### EXERCISE AIM
Scale the data between the lines holding "Image resolution: width=706" and "click(x=561, y=145)", inclusive, and write those lines out again, requests included. Multiply each click coordinate in the answers by 1.75 and round to whole numbers, with halves rounded up. Leave the numbers in the requests unchanged, and omit the pictures.

### RECORDS PROVIDED
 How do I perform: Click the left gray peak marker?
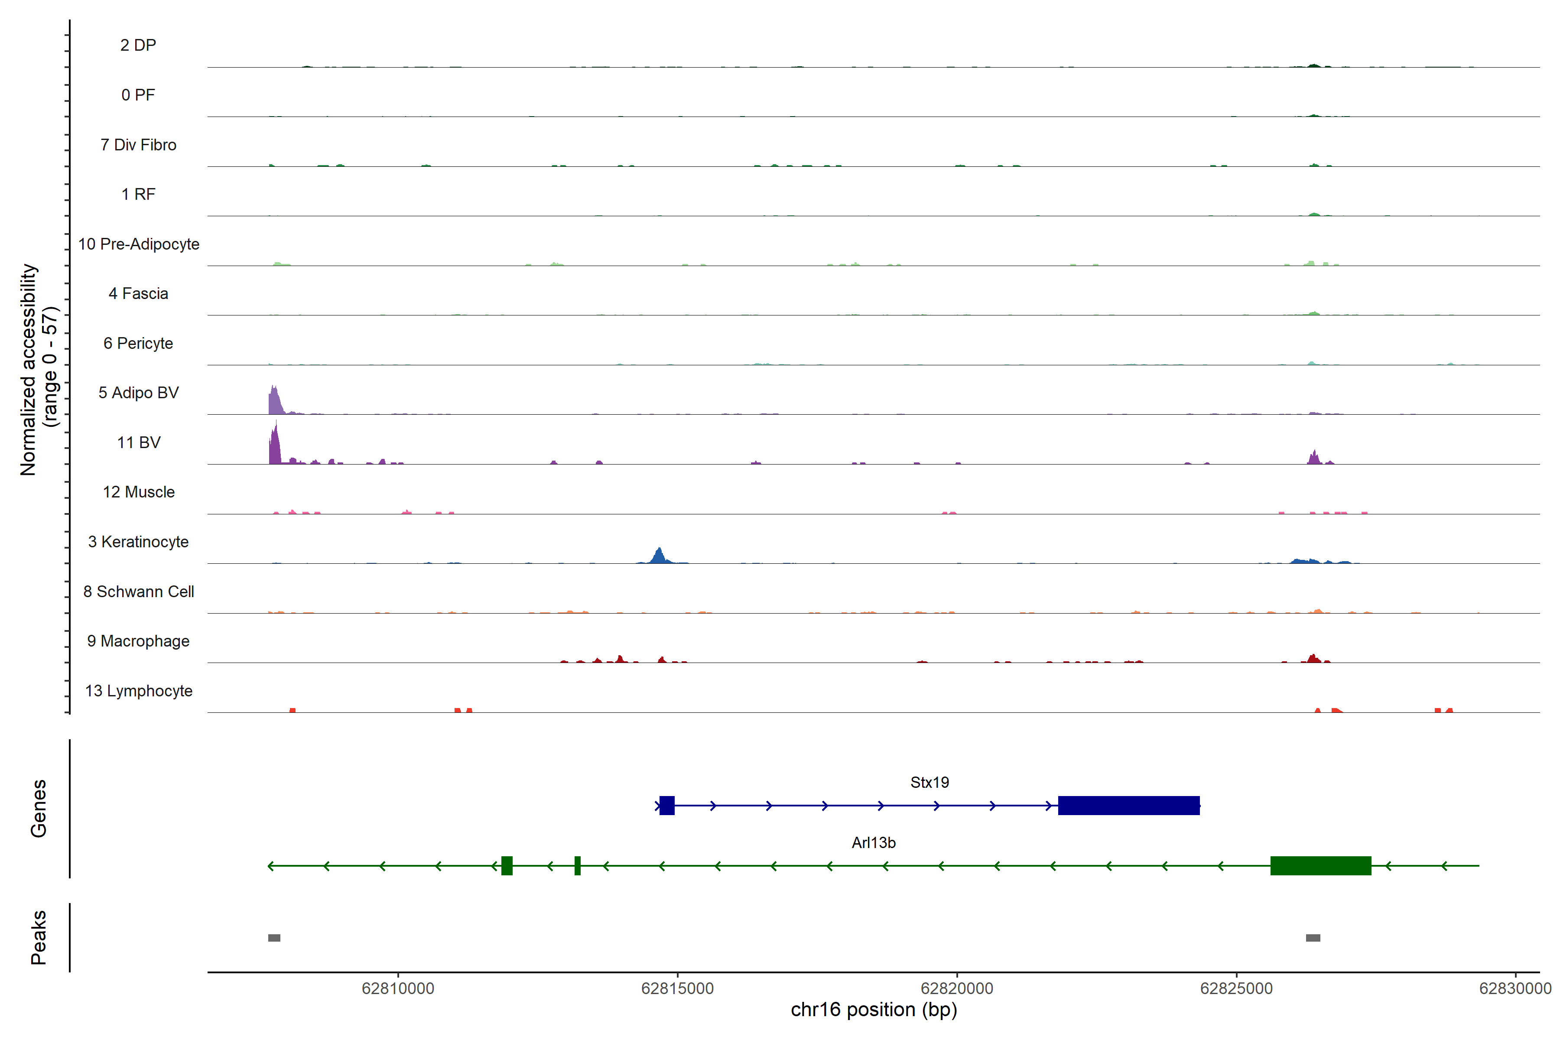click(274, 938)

...

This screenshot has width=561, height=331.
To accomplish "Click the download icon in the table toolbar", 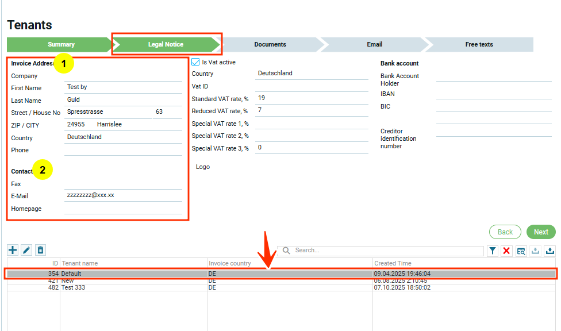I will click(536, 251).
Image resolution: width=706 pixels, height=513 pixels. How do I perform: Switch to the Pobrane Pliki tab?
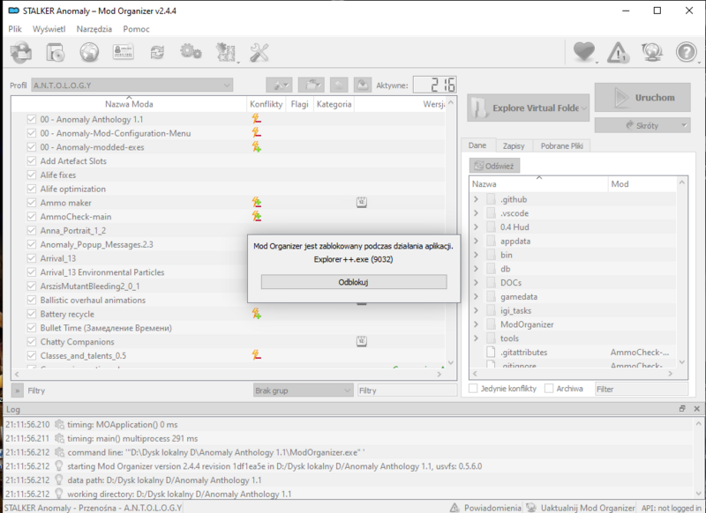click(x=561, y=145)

### RESPONSE TO THIS TASK
Image resolution: width=706 pixels, height=513 pixels. How do I perform: Switch to the Pobrane Pliki tab?
click(x=982, y=254)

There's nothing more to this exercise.